Jordan Foster, a University of Toronto Ph.D. candidate and sessional lecturer specializing in culture, media, and inequality, thinks while some may have a genuine mission to encourage people to buy less, the trend is paradoxical.

“The word de-influencer, in this case, is kind of a misnomer because their purpose is still to influence decision-making,” he says.

Foster isn’t the only one looking at this trend through with critical lens. Jen Knoch, writer, self-proclaimed tree-hugger and admin of her local “Buy Nothing” group (a community that barters and prioritizes sharing instead of buying) worries that trends like this aren’t actually breaking our “consumer cycles”.

Like Foster, she thinks de-influencing doesn’t necessarily convince people to not purchase. Knoch says that while some of the intentions behind this social media movement are rooted in an awareness of the environment, overconsumption and economic realities, these videos usually end up still telling you to purchase an item at a lower cost.

“I think that de-influencing is actually just substituting,” she explains.

While it may not be the most effective ecological messaging, for Gen-Z content consumers these videos can present as a breath of fresh air amidst the seemingly never-ending stream of posts — both organic and sponsored — telling you that you need whatever item they’re telling you about.

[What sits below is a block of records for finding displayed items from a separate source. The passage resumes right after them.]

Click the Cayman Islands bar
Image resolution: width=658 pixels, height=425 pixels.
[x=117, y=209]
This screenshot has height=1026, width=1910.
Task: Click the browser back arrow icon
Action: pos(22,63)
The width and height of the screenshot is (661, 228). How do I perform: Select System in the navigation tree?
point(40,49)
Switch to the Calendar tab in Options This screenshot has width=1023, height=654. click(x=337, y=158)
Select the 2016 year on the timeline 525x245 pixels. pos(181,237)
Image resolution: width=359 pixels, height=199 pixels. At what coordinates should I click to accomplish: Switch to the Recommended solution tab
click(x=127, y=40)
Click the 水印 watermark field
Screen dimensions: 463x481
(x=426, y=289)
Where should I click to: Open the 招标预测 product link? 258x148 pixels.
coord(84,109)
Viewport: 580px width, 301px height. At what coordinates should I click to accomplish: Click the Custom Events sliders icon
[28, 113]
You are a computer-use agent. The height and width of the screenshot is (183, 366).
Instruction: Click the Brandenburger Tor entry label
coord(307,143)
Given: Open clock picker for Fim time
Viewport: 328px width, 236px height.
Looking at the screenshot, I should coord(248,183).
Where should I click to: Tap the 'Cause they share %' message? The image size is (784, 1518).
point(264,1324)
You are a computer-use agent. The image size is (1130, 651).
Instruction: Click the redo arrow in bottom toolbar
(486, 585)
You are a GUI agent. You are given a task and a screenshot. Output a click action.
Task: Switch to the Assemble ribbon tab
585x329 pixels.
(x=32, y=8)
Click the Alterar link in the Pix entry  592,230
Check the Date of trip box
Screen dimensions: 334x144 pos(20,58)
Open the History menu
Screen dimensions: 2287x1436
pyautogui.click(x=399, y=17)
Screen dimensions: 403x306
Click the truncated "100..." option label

Toronto Metropolitan University student Hannah Zablocki thinks people are starting to realize the urge to buy the “next best thing” is unhealthy, both financially and environmentally.

“I enjoy the de-influencing trend a lot. TikTok and Instagram are so overwhelmingly consumerist, and I think it is very refreshing to hear about things that we shouldn’t buy. I think ultimately it does help people to not buy things, but only when it is done right,” she says.

Whether or not this is a fad, Foster believes that only time will tell, because the reality is that mainstream social media platforms “increasingly promote shoppable lives” and the key to really pushing more sustainable consumption habits is being more critical and challenging current consumer culture.

De-influencing as a trend may not have fully had the impact it set out to have, but one thing is for certain, it’s starting a conversation on the constant need to buy.

For those looking to take individual action to reduce over-consumption habits, Knoch suggests scaling back where possible and choosing alternatives like buying second-hand where possible, implementing a self-buying ban or simply making an active effort to give items a longer life. Foster also believes change is possible by challenging yourself to stop consuming items that aren’t necessary.

To him, the start of the solution starts with a change in mindset, “spend less save more and buy less stuff because we simply don’t need a lot of what we buy, right? And that’s something that I think everyone can get on board with.”